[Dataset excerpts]
────────────────────
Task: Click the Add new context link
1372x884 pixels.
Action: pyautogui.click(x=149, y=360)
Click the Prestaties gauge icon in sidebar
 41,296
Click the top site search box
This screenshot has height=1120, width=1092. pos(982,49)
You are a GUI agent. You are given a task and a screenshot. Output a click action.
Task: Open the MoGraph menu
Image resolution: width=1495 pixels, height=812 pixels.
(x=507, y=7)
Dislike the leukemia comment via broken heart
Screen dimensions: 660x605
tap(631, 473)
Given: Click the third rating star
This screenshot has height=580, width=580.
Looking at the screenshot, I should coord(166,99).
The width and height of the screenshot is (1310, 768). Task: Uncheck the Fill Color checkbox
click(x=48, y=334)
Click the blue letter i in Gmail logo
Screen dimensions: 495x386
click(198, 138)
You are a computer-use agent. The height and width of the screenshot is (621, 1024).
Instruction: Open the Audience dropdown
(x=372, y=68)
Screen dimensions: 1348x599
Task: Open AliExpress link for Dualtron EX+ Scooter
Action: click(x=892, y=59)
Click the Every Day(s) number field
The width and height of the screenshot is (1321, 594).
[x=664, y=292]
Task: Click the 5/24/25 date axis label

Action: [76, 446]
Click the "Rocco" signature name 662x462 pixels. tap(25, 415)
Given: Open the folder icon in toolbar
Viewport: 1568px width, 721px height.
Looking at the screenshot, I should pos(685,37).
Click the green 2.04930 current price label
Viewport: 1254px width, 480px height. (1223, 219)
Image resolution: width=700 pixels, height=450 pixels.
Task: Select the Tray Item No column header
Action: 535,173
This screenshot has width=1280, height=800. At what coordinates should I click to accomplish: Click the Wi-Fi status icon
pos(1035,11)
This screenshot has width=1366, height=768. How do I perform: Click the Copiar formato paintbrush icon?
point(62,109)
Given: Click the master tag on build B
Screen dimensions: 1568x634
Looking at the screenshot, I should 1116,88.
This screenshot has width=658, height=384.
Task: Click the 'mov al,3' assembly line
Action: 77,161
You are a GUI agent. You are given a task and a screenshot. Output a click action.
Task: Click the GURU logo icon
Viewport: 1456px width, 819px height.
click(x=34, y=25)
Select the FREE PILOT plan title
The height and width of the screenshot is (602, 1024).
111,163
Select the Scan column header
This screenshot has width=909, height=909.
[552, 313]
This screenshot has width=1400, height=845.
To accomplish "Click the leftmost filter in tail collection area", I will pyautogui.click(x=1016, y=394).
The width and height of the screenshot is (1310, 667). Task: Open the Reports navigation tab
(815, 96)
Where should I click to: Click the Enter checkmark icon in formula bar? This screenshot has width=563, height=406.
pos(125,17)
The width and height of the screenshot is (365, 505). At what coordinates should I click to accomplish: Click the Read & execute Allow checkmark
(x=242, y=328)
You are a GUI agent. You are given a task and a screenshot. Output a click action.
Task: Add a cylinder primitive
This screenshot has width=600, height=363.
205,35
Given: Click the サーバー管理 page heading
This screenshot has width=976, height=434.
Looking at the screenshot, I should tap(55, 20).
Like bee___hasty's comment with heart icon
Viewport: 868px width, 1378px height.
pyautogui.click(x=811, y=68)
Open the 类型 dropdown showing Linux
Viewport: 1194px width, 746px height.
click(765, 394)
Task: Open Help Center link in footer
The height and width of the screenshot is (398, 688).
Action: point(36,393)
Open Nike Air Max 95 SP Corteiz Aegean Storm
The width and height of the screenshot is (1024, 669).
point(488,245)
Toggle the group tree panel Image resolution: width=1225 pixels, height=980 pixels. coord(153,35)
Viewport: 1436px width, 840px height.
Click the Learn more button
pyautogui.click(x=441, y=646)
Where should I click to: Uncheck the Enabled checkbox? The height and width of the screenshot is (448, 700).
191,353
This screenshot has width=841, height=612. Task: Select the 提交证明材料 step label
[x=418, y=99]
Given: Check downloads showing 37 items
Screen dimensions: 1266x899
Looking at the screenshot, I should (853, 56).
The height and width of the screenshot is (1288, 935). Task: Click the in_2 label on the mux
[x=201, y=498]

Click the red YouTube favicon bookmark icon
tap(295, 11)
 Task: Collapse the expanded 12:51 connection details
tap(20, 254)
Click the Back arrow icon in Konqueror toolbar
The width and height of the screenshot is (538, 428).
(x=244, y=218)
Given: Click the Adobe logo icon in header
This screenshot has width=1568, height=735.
────────────────────
_Task_
The expected answer is every line above in which the word "toolbar" appears.

_Task result_
Given: Open the folder icon in toolbar
Click the Back arrow icon in Konqueror toolbar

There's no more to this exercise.